Maintain a Healthy, Well-Balanced Diet
We all know the saying, “Eat your carrots and you’ll have good eyesight.” Well, it’s true! In addition to improving your overall health, a healthy, well-balanced diet can help protect your eyesight. Foods that contain certain nutrients like lutein/zeaxanthin, vitamin C, vitamin E, and zinc can reduce your risk of macular degeneration and cataract formation.
Get Regular Eye Exams
As with most things, early intervention is key to avoiding vision problems. Regularly visit your primary care or eye specialist for a comprehensive dilated eye exam, and get screened for cataracts, diabetic eye disease, and glaucoma. These ailments can possibly be prevented if detected early enough.
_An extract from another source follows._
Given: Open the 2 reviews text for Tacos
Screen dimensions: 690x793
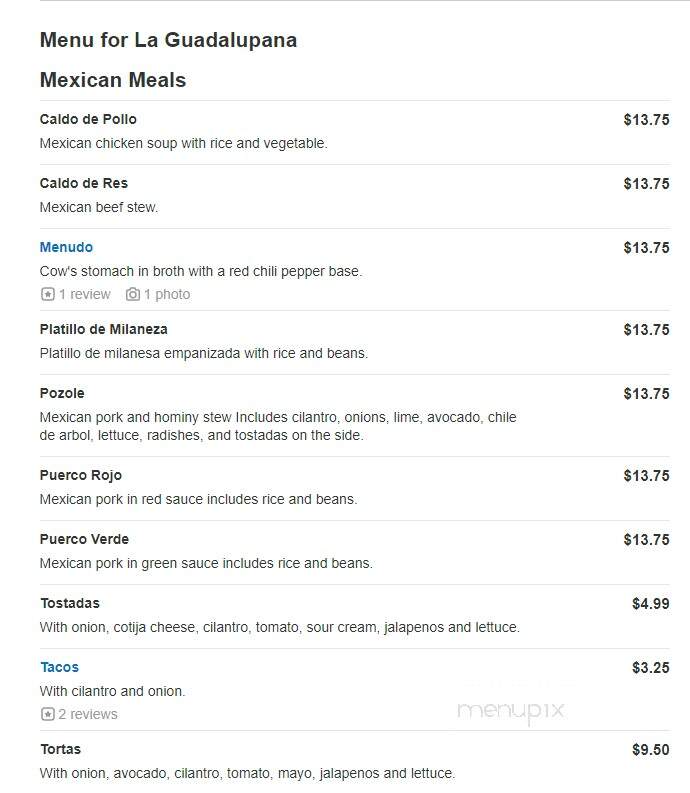Looking at the screenshot, I should [88, 714].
It’s a proven fact: The more you exercise, the healthier you’ll be. But did you know this also applies to eye health? Those who exercise regularly can reduce their risk of age-related macular degeneration by up to 70 percent. This is because physical exertion helps reduce inflammation and irregularities in the blood vessel walls associated with the wet form of the disease.
Beware of Eye Fatigue
Everyday activities like reading, writing, or looking at a computer screen may seem harmless, but in excess, these activities can lead to eye fatigue. Symptoms of eye fatigue include eye discomfort, double vision, and an overall change in vision. While reading, writing, or looking at a screen, be sure to take a break if your eyes begin to feel tired or crossed.
Say “No” to Smoking
Simply put, tobacco is one of the most dangerous things you can put into your body. Among a laundry list of other health issues, smoking cigarettes is one of the leading causes of vision loss, associated with vision problems like cataracts, macular degeneration, and dry eye syndrome.